Both corporations are testing Cashnote in the Abu Dhabi Global Market (ADGM), projecting to go reside with retailers in the area over the approaching months, with UAE-based digital property infra supplier Fuze as its settlement companion. Fuze raised a $14 million seed in 2023.
Yet, regardless of stablecoins’ potential to streamline funds globally, issues stay. For one, critics warn that stablecoins might disrupt financial coverage. As they change into extra widespread in international finance, some fear they might mirror previous issues about dollarization, the place economies rely too closely on the U.S. greenback as an alternative of constructing unbiased monetary methods.
Similarly, their effectivity comes with trade-offs. Unlike government-backed currencies, they depend upon personal firms like Circle and Tether to keep up their worth. These firms use money reserves, short-term securities, and different monetary property to maintain stablecoins pegged to the U.S. greenback. However, the 2022 collapse of TerraUSD reveals how weak stablecoins may be.
Regulatory shifts might make or mar adoption
Governments and regulators worldwide are paying consideration, and their actions will affect stablecoin adoption. Some areas like Abu Dhabi’s ADGM, for instance, have positioned themselves as crypto-friendly zones, enabling fintech corporations to experiment with stablecoin funds. Hashed CEO Simon Kim says Cashnote.io might solely work in the area because of the area’s structured and supportive authorized framework.
“There’s hardly a government like Abu Dhabi that accelerates innovation from new challengers abroad like this,” Kim advised Ztoog. “It has many sandboxes and government support systems for testing innovative and new crypto infrastructure.”
Similarly, the UAE made headlines final yr when a court docket ruling permitted salaries to be paid in crypto, reinforcing the nation’s place as a world hub for digital asset innovation.
Africa presents a unique present. In many circumstances, innovation strikes sooner than regulation, forcing policymakers to react solely after fintech proves its worth — simply as they did with cellular cash, in keeping with Zekarias Amsalu, co-founder of one in every of Africa’s high fintech occasions.
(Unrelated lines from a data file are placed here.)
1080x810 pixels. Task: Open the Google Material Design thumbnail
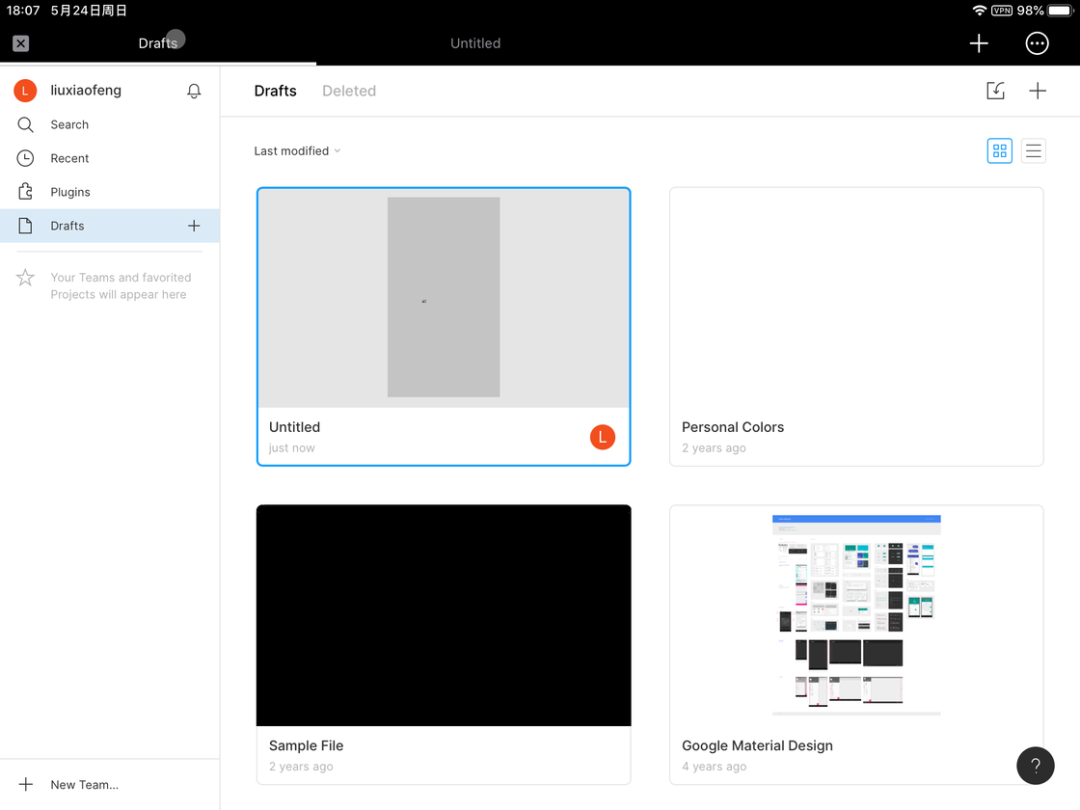pyautogui.click(x=856, y=615)
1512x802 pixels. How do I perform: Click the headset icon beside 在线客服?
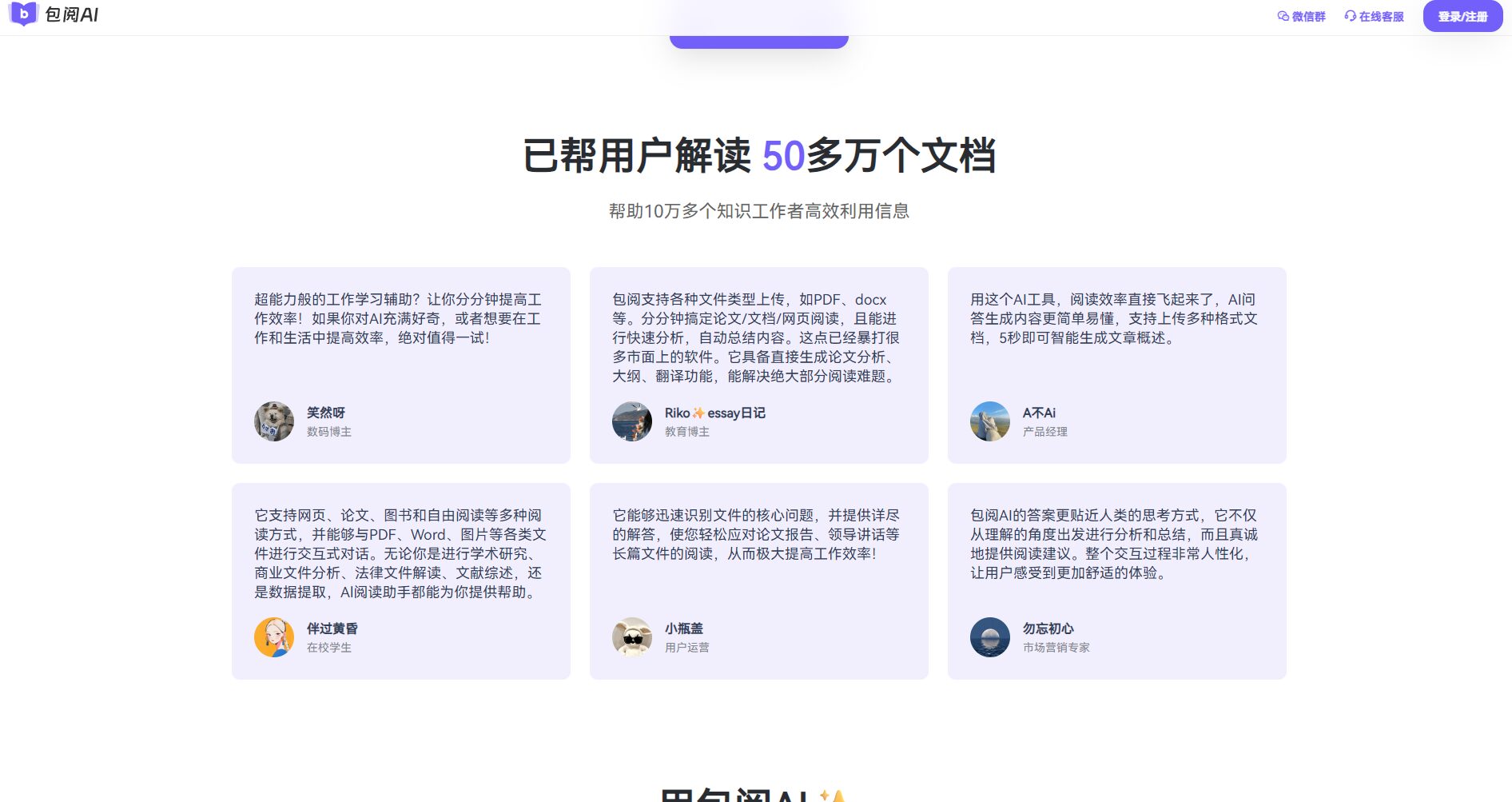(x=1351, y=17)
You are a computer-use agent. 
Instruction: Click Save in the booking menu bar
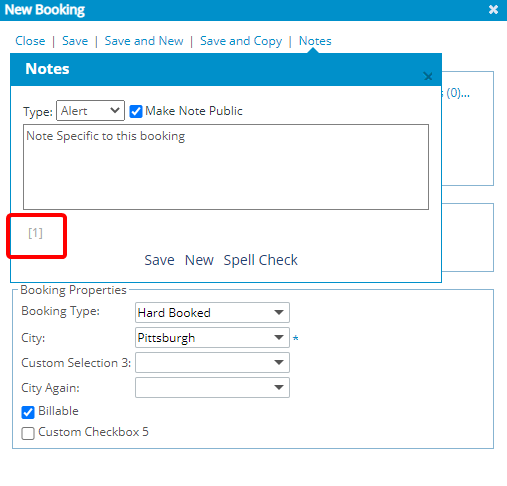75,41
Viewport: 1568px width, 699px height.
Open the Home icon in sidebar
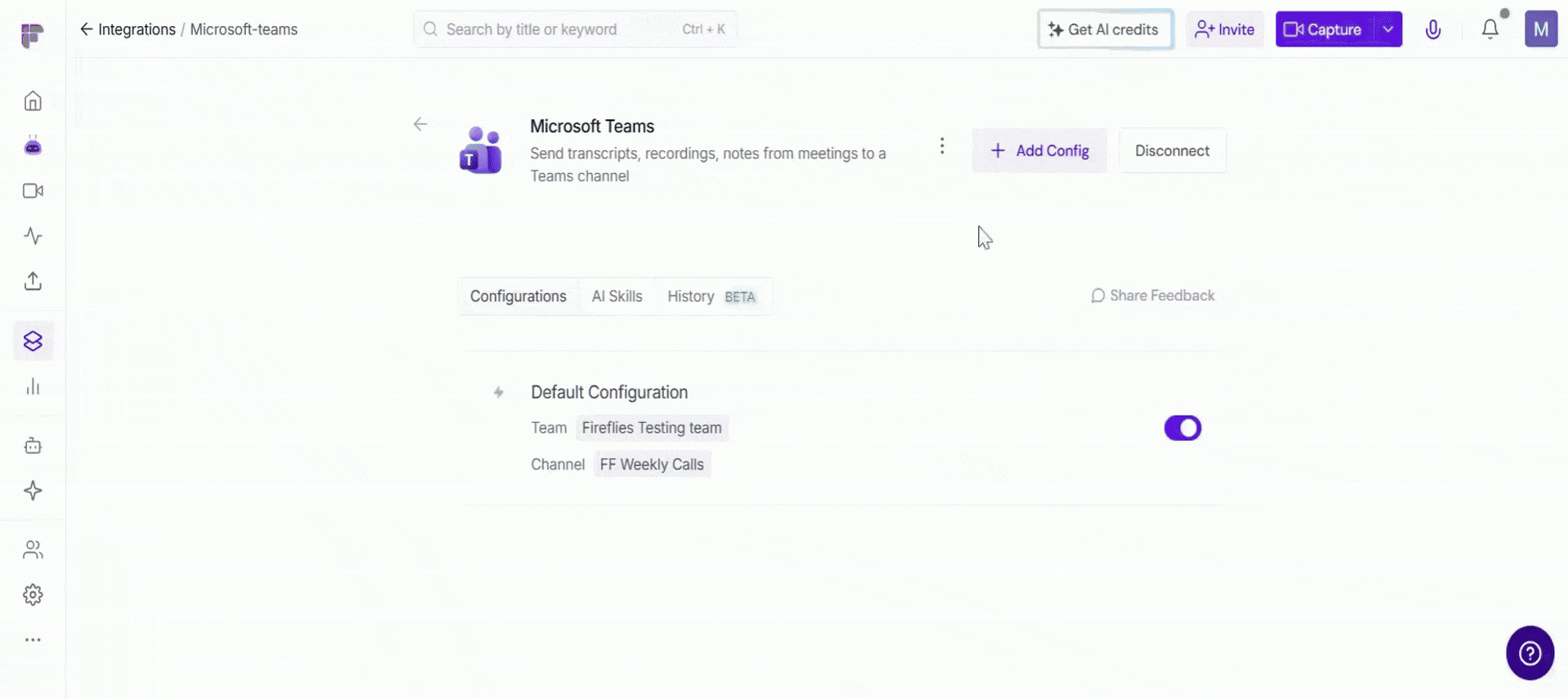click(33, 100)
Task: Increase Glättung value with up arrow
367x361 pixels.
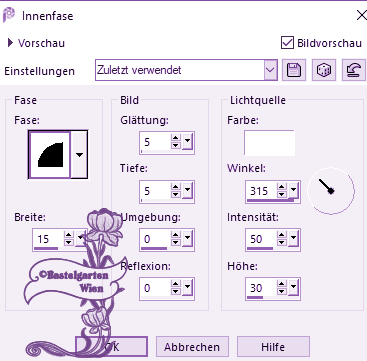Action: tap(176, 138)
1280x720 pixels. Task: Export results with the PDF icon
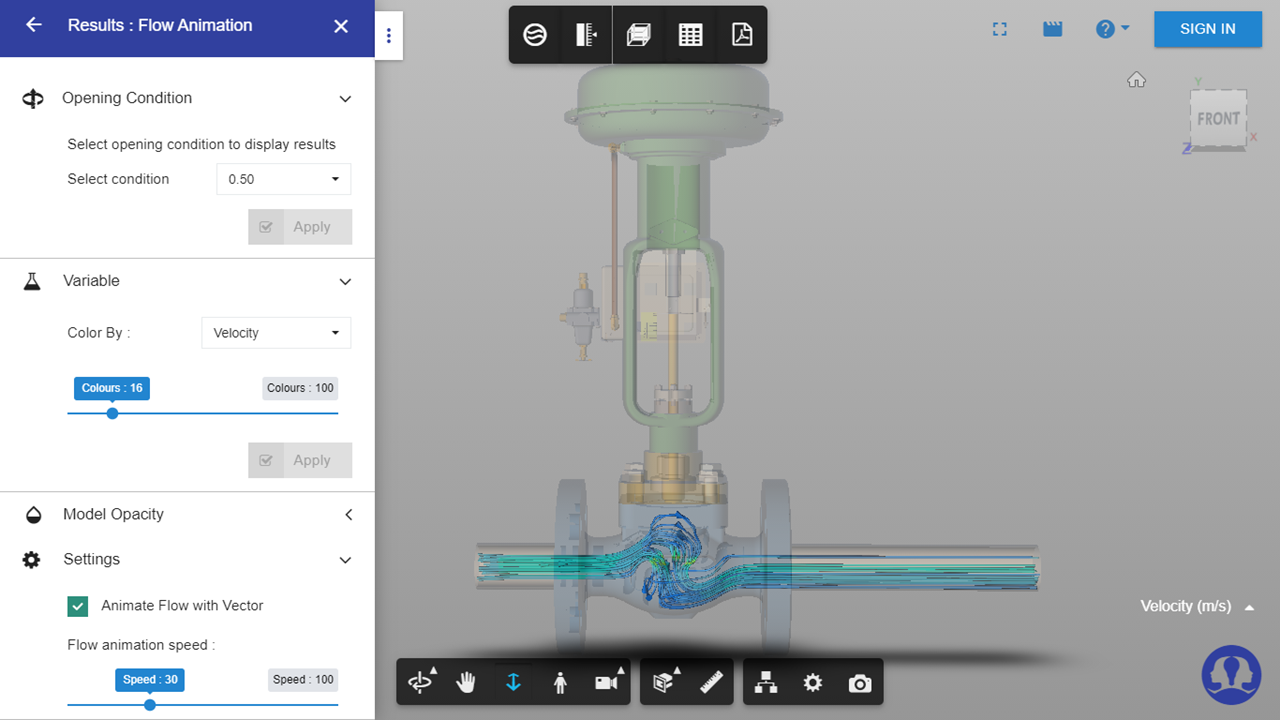point(741,35)
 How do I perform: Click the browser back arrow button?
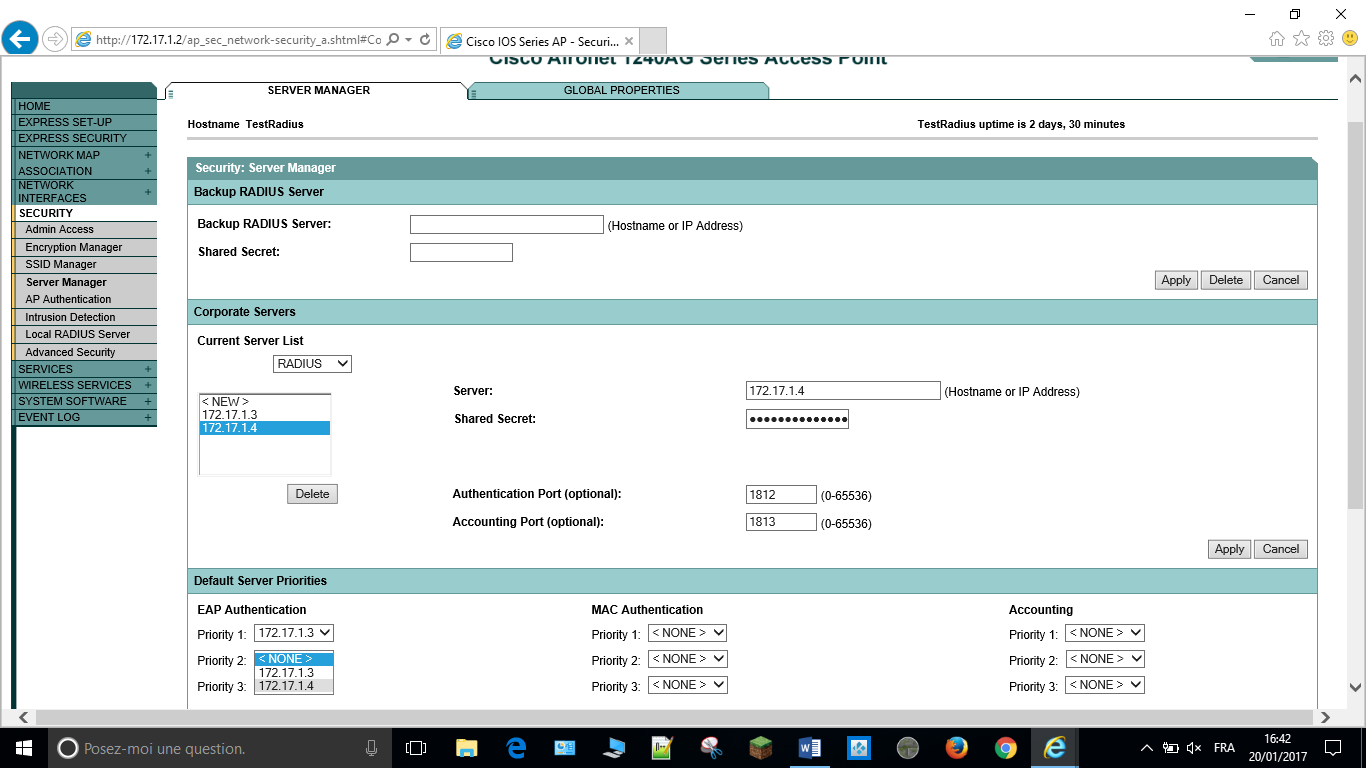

He believes regulators, relatively than being overtly cautious, ought to embrace stablecoins as they already assist scale back cross-border switch and remittance prices by as much as 75%.
“If you are willing to formalize Franco-Valuta [policy that allows the import of goods without using foreign exchange from a bank] when the dollar crunch bites, against all real risks, why not consider formalizing stablecoins that are provided by licensed exchanges with all transparency and compliance?” Amsalu posits.
Whether their stance adjustments or not might depend upon how regulation shapes up in the U.S., which is contemplating new legal guidelines that may have a world influence on stablecoins: A strict regulatory strategy — although unlikely — might sluggish adoption and impose tighter monetary controls on issuers. On the opposite hand, a pro-stablecoin stance might encourage extra nations to create clear licensing guidelines for digital property. “These are very strong signals for investors,” Finkelstein stated.